What City Am I In? (San Francisco Bay Area)

How Do I Find my Local Laws and Local Government in the San Francisco Area?

It might sound like a dumb question to some people, but it can be confusing to figure out what official city or “municipality” you are in.

In the San Francisco Bay area, there are hundreds of separate cities, within 9 counties: Santa Clara, Alameda, Contra Costa, San Francisco, San Mateo, Sonoma, Solano, Marin, Napa. (Some definitions include 5 additional counties: Merced, San Joaquin, Santa Cruz, San Benito, and Stanislaus) Within each city are many neighborhoods or districts which people often mistake as separate cities. 

Not only that, but you may not even be in any city at all, but instead one of the many “unincorporated communities” of the San Francisco Bay.

Why does it matter what city I’m in?

Each city or municipality is the local government that makes its own laws (called “ordinances” or “municipal laws” or more simply “local laws,” “city laws” or “county laws”) on certain issues, such as parking, noise, etc.

If you are in a proper incorporated city, your local government is the city. If you are in an unincorporated area, your local government is the county. Whichever jurisdiction you are physically located in at any particular moment will determine which laws apply (see Legal Basics). Once you determine your local government, you can get your applicable local laws, usually called the “municipal code.”

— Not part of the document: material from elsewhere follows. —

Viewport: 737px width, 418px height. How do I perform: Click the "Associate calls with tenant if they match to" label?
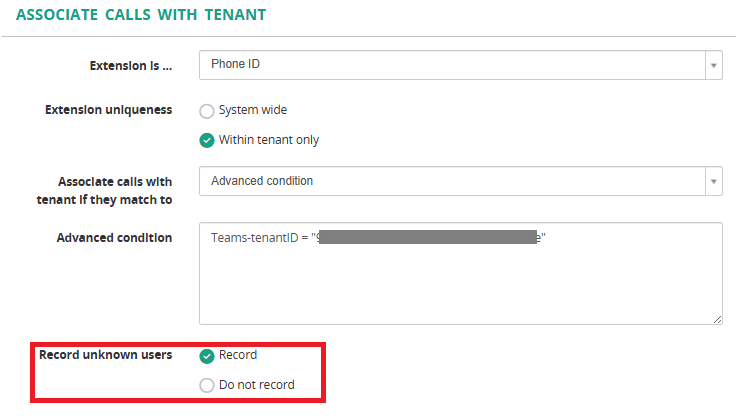[115, 190]
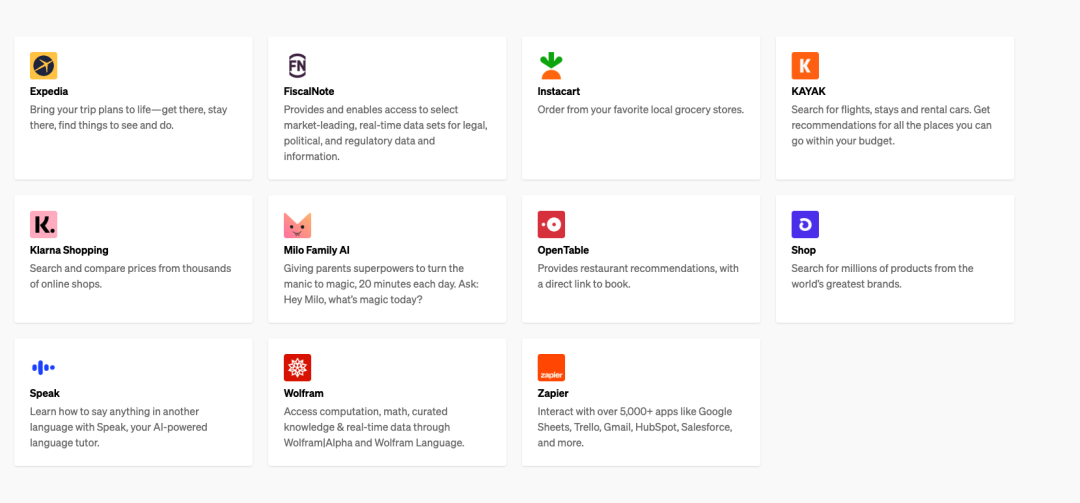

So, to determine what your local government is:

  • If you are within a municipality, your local government is the municipality.
  • If you are not within a municipality, your local government is usually the county.

For your specific local government, see below for Find My Local Government.

So how do I find out what municipality I’m in?

We created a “What is My City” feature to find your jurisdiction for any location in the country, and it will also help you find your local laws. Unfortunately, the platform we were using has changed their pricing so we had to shut it down for now. Stay tuned for updates.

In the meantime, check with your county government for more information.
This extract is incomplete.